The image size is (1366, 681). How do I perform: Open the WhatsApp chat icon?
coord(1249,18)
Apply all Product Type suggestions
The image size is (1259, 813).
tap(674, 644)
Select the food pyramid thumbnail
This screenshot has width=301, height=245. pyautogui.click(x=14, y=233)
------------------------------------------------------------------------
Transcribe every record above word for word.

The image size is (1366, 681). How do I perform: Open the WhatsApp chat icon?
coord(1249,18)
Apply all Product Type suggestions
The image size is (1259, 813).
tap(674, 644)
Select the food pyramid thumbnail
This screenshot has width=301, height=245. pyautogui.click(x=14, y=233)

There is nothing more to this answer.